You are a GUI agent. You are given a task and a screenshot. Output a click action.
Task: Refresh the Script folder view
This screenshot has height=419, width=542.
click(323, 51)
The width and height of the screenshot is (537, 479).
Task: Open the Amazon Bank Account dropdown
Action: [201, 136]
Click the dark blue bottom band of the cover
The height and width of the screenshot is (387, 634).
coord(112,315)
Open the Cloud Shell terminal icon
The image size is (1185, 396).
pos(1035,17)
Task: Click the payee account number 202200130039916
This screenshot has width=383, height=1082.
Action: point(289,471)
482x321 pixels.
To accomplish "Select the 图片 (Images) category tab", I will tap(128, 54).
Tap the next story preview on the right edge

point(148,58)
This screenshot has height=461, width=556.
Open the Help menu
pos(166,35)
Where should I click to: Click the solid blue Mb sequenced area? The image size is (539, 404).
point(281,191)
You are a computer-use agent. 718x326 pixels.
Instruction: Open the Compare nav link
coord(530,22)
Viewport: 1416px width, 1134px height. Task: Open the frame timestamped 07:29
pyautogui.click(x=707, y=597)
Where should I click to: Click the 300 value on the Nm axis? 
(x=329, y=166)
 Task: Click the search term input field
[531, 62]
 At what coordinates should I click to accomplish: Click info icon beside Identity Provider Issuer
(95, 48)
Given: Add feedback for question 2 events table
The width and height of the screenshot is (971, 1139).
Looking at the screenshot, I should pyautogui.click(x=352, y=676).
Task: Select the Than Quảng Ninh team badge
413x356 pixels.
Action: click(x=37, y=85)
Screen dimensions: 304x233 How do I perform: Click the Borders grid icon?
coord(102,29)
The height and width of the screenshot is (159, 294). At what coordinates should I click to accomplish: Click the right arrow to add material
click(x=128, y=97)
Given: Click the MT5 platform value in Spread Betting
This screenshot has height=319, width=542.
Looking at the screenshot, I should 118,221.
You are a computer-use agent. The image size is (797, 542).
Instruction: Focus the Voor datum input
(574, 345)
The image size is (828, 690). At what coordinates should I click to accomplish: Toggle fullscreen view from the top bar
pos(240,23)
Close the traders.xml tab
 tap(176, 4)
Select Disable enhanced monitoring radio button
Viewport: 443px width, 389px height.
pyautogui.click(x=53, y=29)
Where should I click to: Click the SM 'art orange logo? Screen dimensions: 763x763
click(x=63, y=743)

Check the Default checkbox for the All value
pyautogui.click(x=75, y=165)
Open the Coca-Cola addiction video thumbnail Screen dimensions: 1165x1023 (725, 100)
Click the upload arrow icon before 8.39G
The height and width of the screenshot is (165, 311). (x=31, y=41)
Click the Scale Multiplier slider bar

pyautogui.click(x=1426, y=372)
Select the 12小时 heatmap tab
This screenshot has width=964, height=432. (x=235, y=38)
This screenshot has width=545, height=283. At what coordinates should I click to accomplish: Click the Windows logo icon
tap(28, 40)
|---|
**WORK INSTRUCTIONS**
Copy the data above verbatim, from the line containing "Given: Add feedback" through the line containing "click(x=63, y=743)".

**TASK RESULT**
Given: Add feedback for question 2 events table
The width and height of the screenshot is (971, 1139).
Looking at the screenshot, I should pyautogui.click(x=352, y=676).
Task: Select the Than Quảng Ninh team badge
413x356 pixels.
Action: click(x=37, y=85)
Screen dimensions: 304x233 How do I perform: Click the Borders grid icon?
coord(102,29)
The height and width of the screenshot is (159, 294). At what coordinates should I click to accomplish: Click the right arrow to add material
click(x=128, y=97)
Given: Click the MT5 platform value in Spread Betting
This screenshot has height=319, width=542.
Looking at the screenshot, I should 118,221.
You are a computer-use agent. The image size is (797, 542).
Instruction: Focus the Voor datum input
(574, 345)
The image size is (828, 690). At what coordinates should I click to accomplish: Toggle fullscreen view from the top bar
pos(240,23)
Close the traders.xml tab
 tap(176, 4)
Select Disable enhanced monitoring radio button
Viewport: 443px width, 389px height.
pyautogui.click(x=53, y=29)
Where should I click to: Click the SM 'art orange logo? Screen dimensions: 763x763
click(x=63, y=743)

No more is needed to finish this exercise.